=== Description of the task ===
Convert the records below into a two-column CSV with the columns input and output, one row per record, placing each record's text and its answer in their own quoted fields with line breaks replaced by spaces. Leave the pictures out.

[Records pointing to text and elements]
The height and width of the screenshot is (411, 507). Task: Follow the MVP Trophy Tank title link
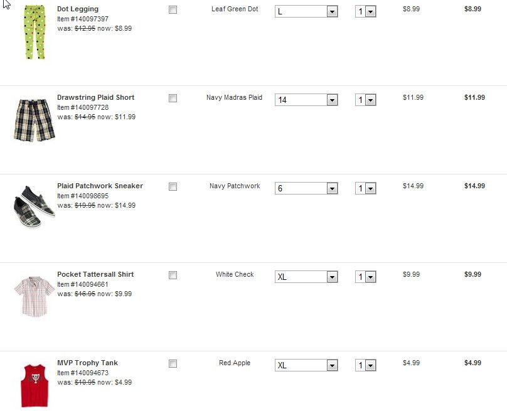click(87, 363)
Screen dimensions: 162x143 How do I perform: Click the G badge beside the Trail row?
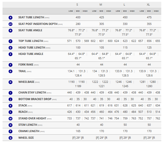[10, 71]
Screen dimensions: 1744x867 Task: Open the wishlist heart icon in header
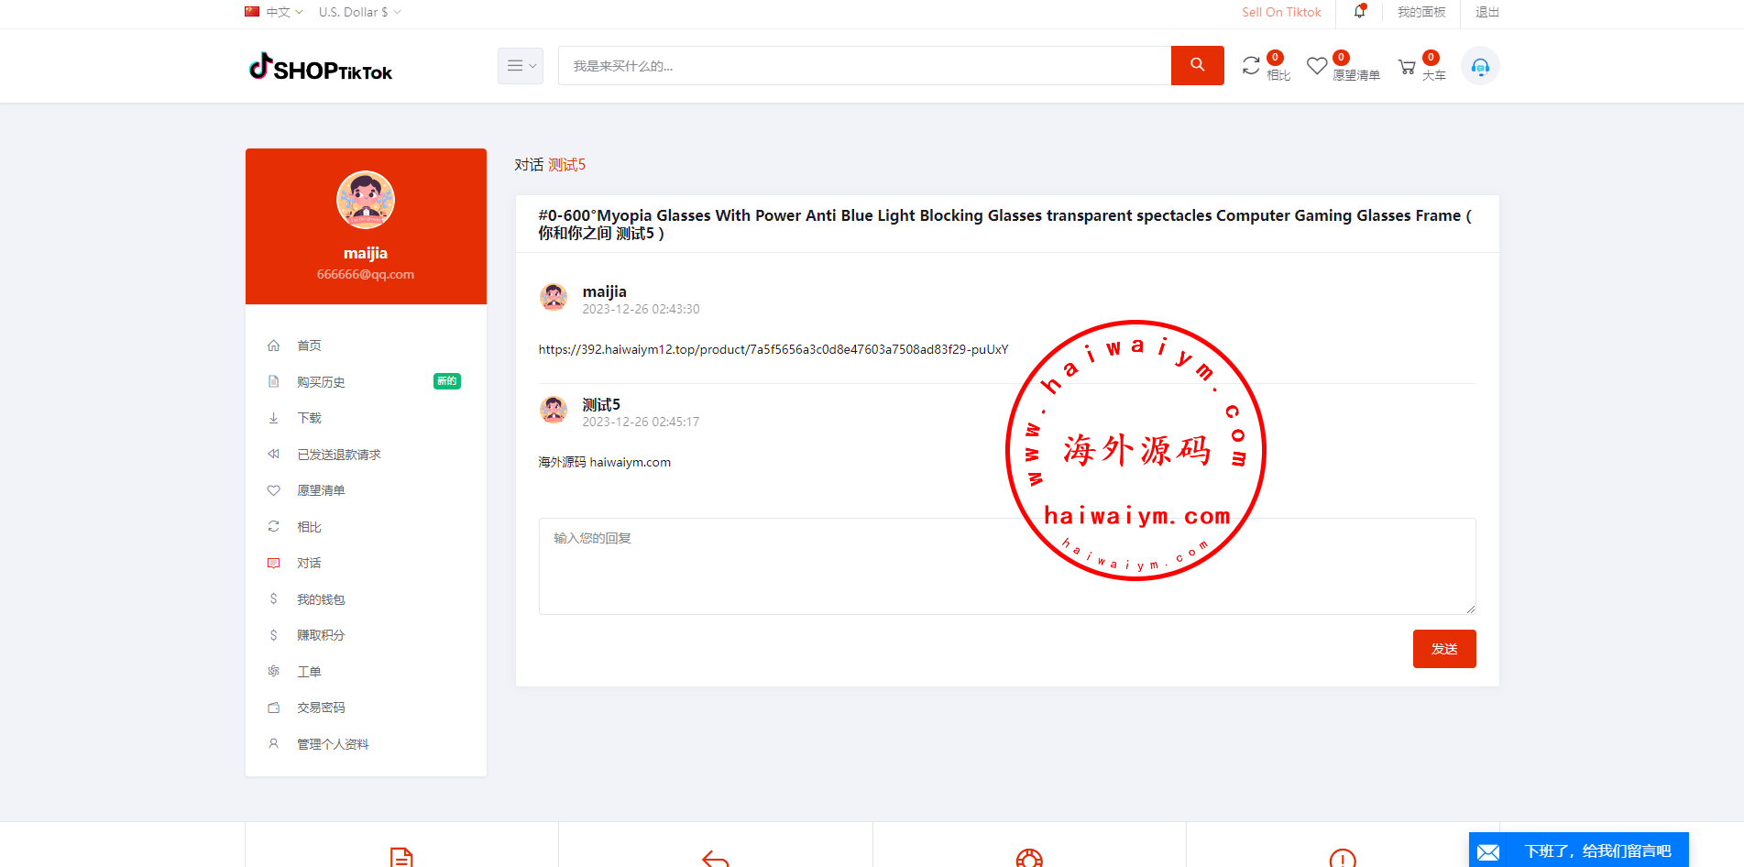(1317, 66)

=== Answer below ===
input,output
"The height and width of the screenshot is (411, 507). Task: Follow the MVP Trophy Tank title link","click(87, 363)"
"Screen dimensions: 162x143 How do I perform: Click the G badge beside the Trail row?","[10, 71]"
"Screen dimensions: 1744x867 Task: Open the wishlist heart icon in header","(1317, 66)"